What the exercise asks:
Please sum up the passage on Gates money and the Common Core in three sentences.

Opposition to the Common Core, 5/30/14 states that not only Mike Petrilli but also Randi Weingarten supports Common Core.
This is understandable in light of a report done by Mercedes Scheider about Bill Gates’ influence. “As of September 22, 2013, Gates has spent $173.5 million expressly for CCSS according to the Gates grants search engine.” “Gates CCSS funding to state departments of education and school districts….that have accepted Gates money in order to promote CCSS.”…
“NEA and AFT’s acceptance of millions of dollars from the Bill and Melinda Gates Foundation to support implementation of Common Core Standards and to support the controversial teacher assessment programs is proving detrimental to the integrity of the profession,” states Andrew Palmer | November 25, 2013
“Here are the state and local boards (and a single independent school)* that have accepted Gates payouts specifically for CCSS as noted on the Gates grants search engine:… “The first post includes CCSS background and Gates funding for key players at the CCSS planning table, including the National Governors Association (NGA) and the Council of Chief State School Officers (CCSSO), and also both teachers unions, the American Federation of Teachers (AFT) and the National Education Association (NEA).”
Thomas B. Fordham Institute was given $1,961,116 by Bill Gates. (A Brief Audit of Bill Gates’ Common Core Spending) “Gates Buys Select Major Ed Organizations and Think Tanks”

Data listing:
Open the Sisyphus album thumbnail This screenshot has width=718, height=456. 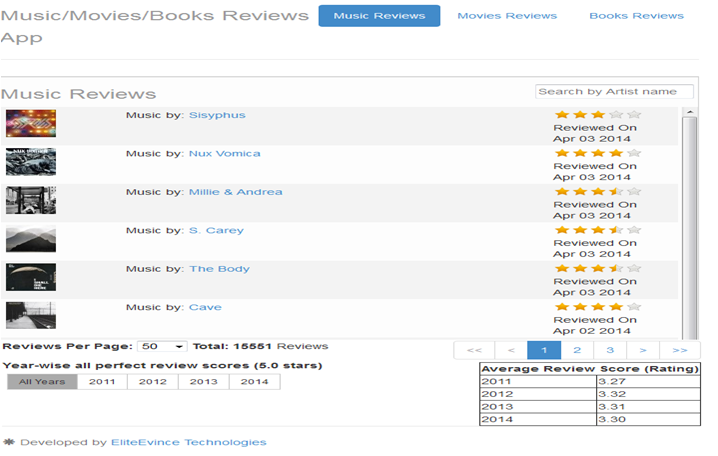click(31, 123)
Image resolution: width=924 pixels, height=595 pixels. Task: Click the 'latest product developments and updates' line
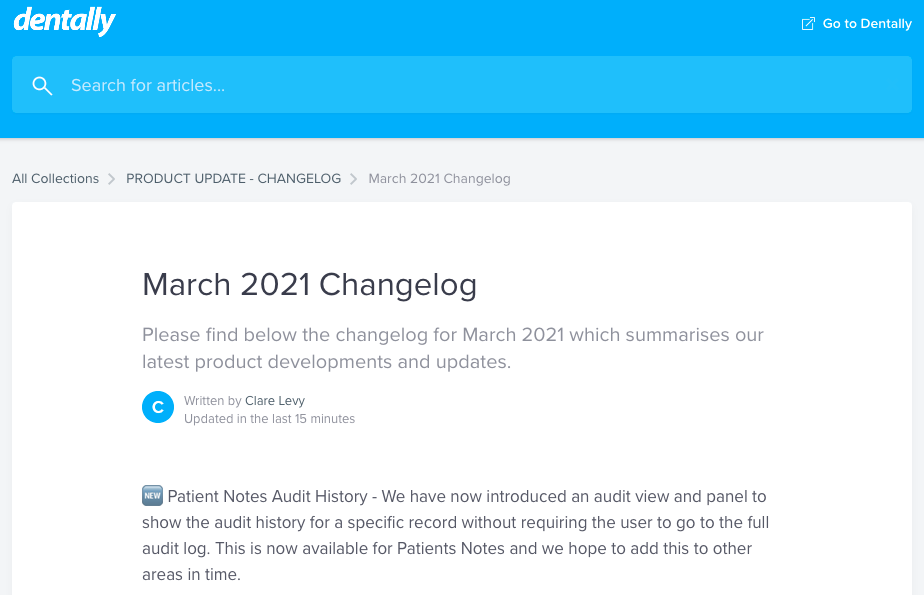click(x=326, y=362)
--
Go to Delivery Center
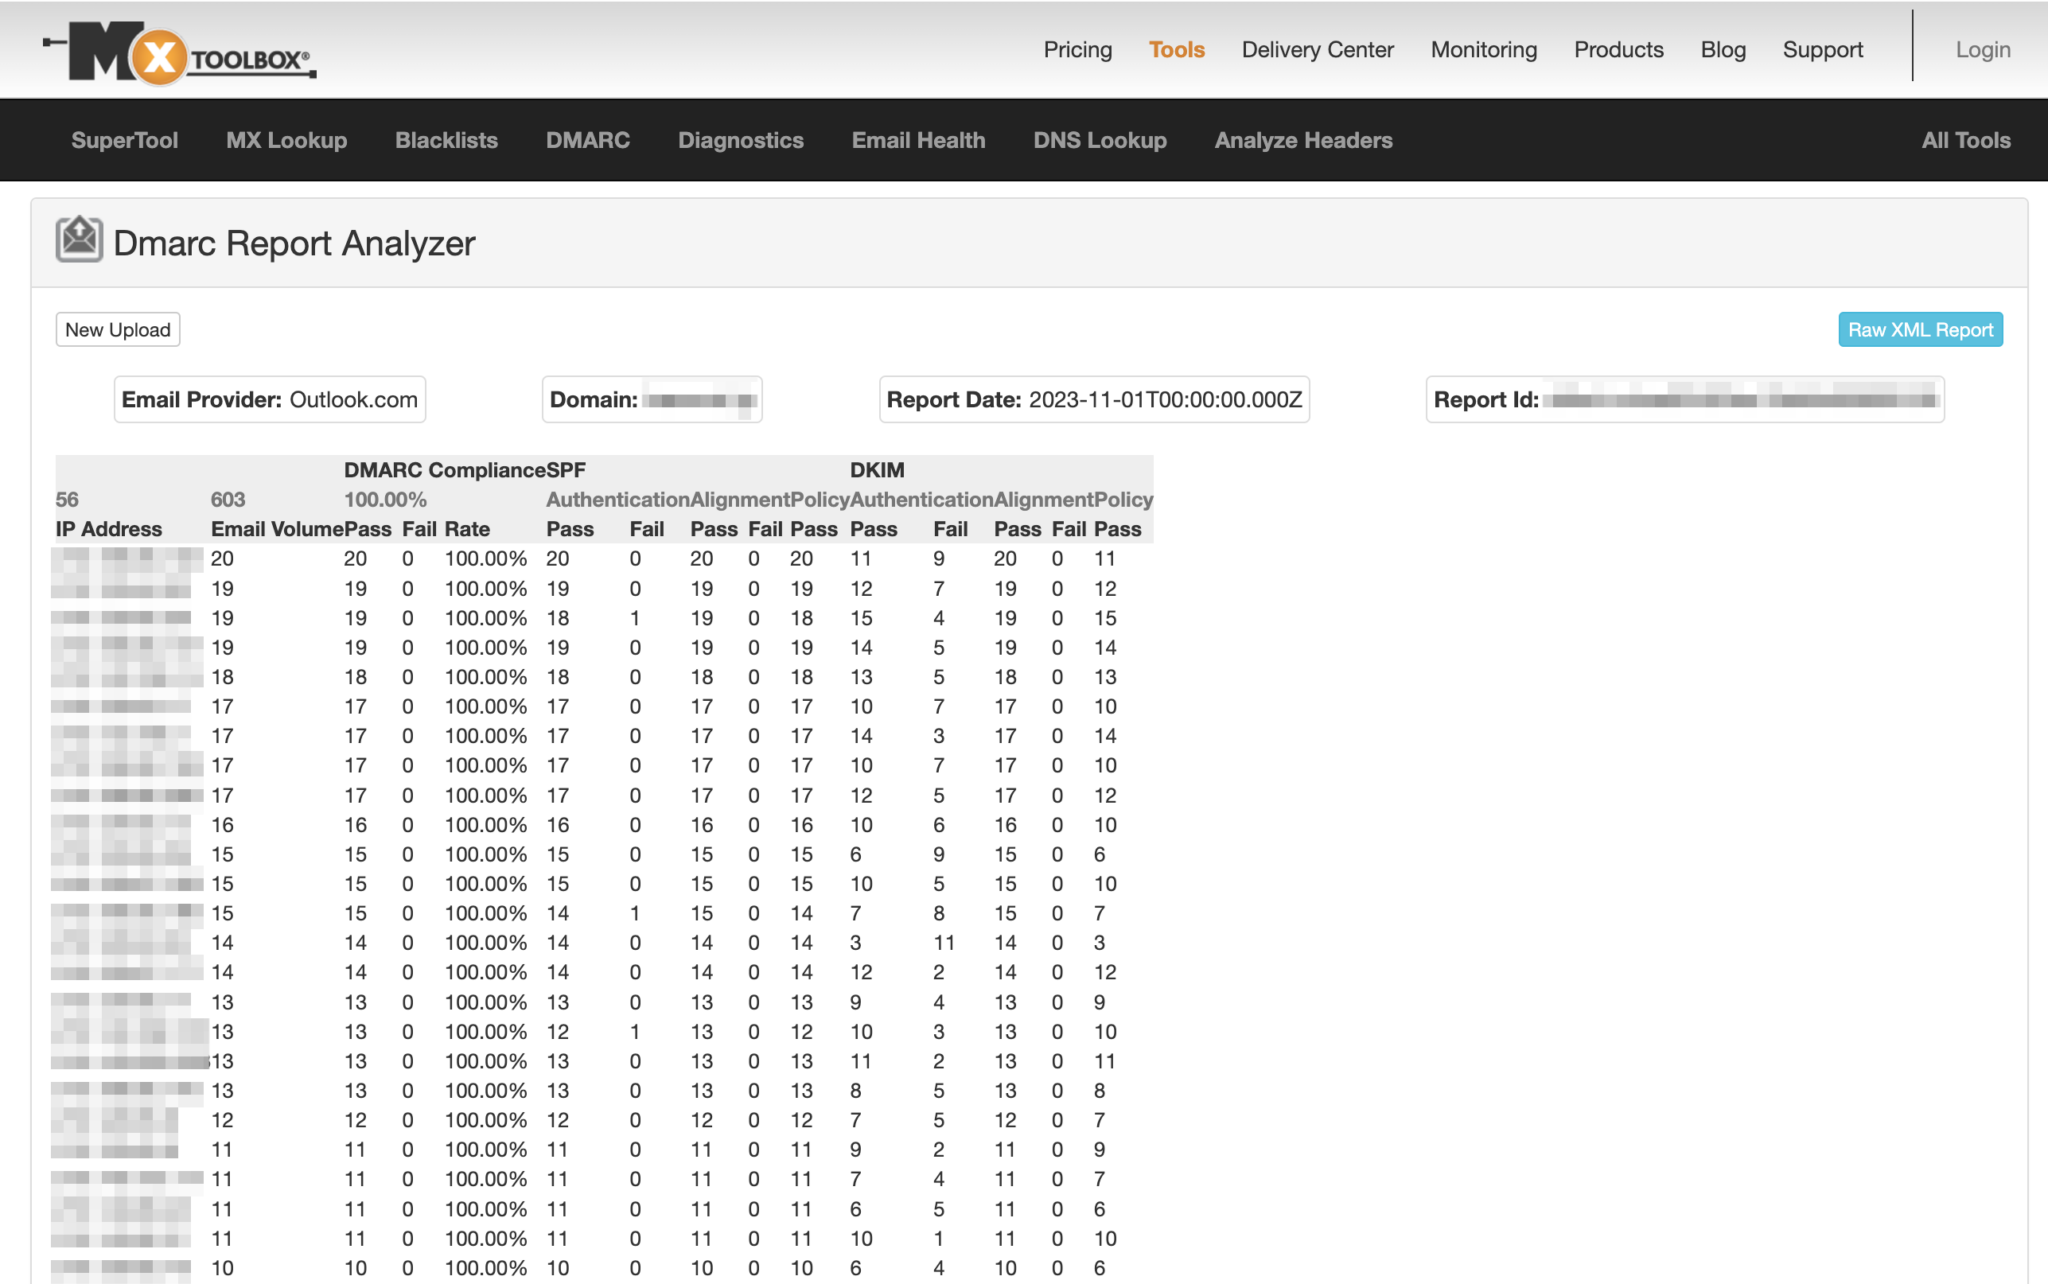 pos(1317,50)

Response to the exercise:
Mike Petrilli and Randi Weingarten are both reported to support the Common Core, which the passage calls understandable in light of a report on Bill Gates' influence. According to the Gates grants search engine, Gates had spent $173.5 million expressly on the Common Core State Standards as of September 22, 2013. This money went to state and local boards, one independent school, the NGA and CCSSO, both teachers unions, and the Thomas B. Fordham Institute ($1,961,116), and Andrew Palmer states that the NEA and AFT's acceptance of it is proving detrimental to the integrity of the profession.